Researchers have thrown down the gauntlet to computer programmers to find a solution to a chess puzzle — but it could take thousands of years to solve.
Computer scientist Professor Ian Gent and his colleagues at the University of St Andrews are now challenging computer programmers to solve it for $1 million (£776,478).
They believe any programme capable of solving it would be so powerful it would be able to solve impossible tasks – such as decrypting the toughest security on the internet.
Devised in 1850, the Queens Puzzle originally challenged a player to place eight queens on a standard chessboard so that no two queens could attack each other.
This means putting one queen in each row, so that no two queens are in the same column, and no two queens in the same diagonal.
Although the problem has been solved by human beings, once the chess board increases to a large size no computer programme can solve it.
The university researchers first became intrigued by the puzzle after a friend challenged Professor Gent to solve it on Facebook.
Professor Gent said: “If you could write a computer programme that could solve the problem really fast, you could adapt it to solve many of the most important problems that affect us all daily.

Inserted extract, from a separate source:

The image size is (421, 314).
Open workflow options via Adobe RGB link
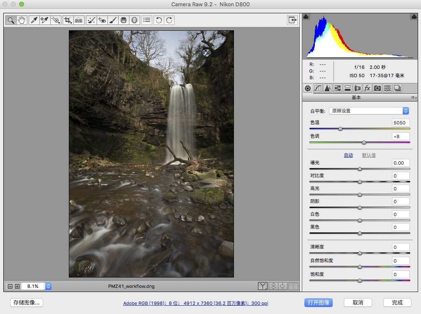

“This includes trivial challenges like working out the largest group of your Facebook friends who don’t know each other.
“Or very important ones like cracking the codes that keep all our online transactions safe.”
In a paper published in the Journal of Artificial Intelligence Research today (Thur), the team concludes the rewards to be reaped by such a programme would be immense.

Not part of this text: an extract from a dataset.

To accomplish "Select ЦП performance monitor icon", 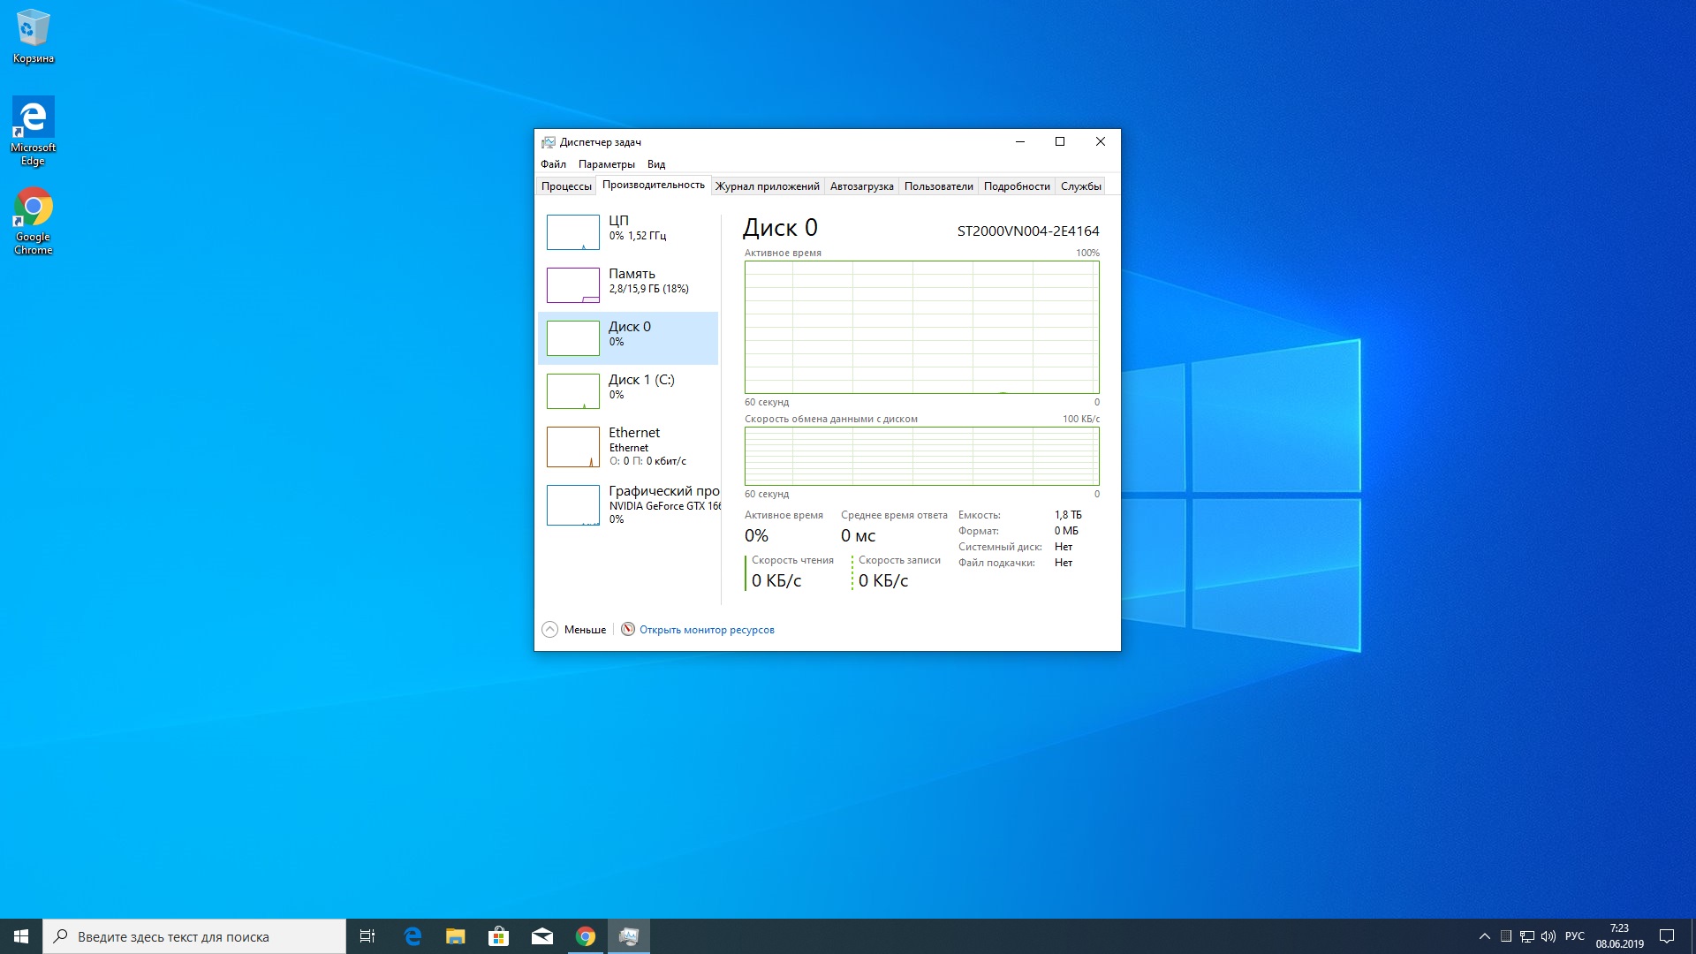I will [x=570, y=231].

Not least in financial terms with firms rushing to use it to offer technological solutions, and also a $1m prize offered by the Clay Mathematics Institute in America.
The reason these problems are so difficult for computer programmes is that there are so many options to consider – it can take years.
Dr Peter Nightingale said: “In practice, nobody has ever come close to writing a programme that can solve the problem quickly.
“So what our research has shown is that – for all practical purposes – it can’t be done.”
They’re completely bonkers.
Let’s say we want to do a Queens puzzle arrangement for a board with a side of length n squares, where n is for instance a big number prime.
Now if we can work out the solution for a normal chessboard of 8×8 squares we can generate a solution for a board of 64×64 squares simply by dividing that up into areas of 8×8 resembling the squares of a chessboard and then substituting the whole original chessboard for each of the 8×8 squares in the same pattern as the queens on the original chessboard and then you have a sort of reverse fractal pattern which also satisfies the criteria.
And then you can repeat the process over and over until you have a board with a side larger than the big number prime and then simply remove rows and columns until you get down to a board of size nxn and the pattern on that board should also meet the criteria.
James, I pretty much agree with you. The problem of solving the 8×8 case was solved a long time ago, there being 92 solutions, which reduces to 12 if one discounts rotations of the board and mirror images. If the problem is to find ONE solution on any NxN board, I don’t think the problem can be all that complex. The difficulty comes when trying to find ALL the solutions for any NxN board. That is a real challenge.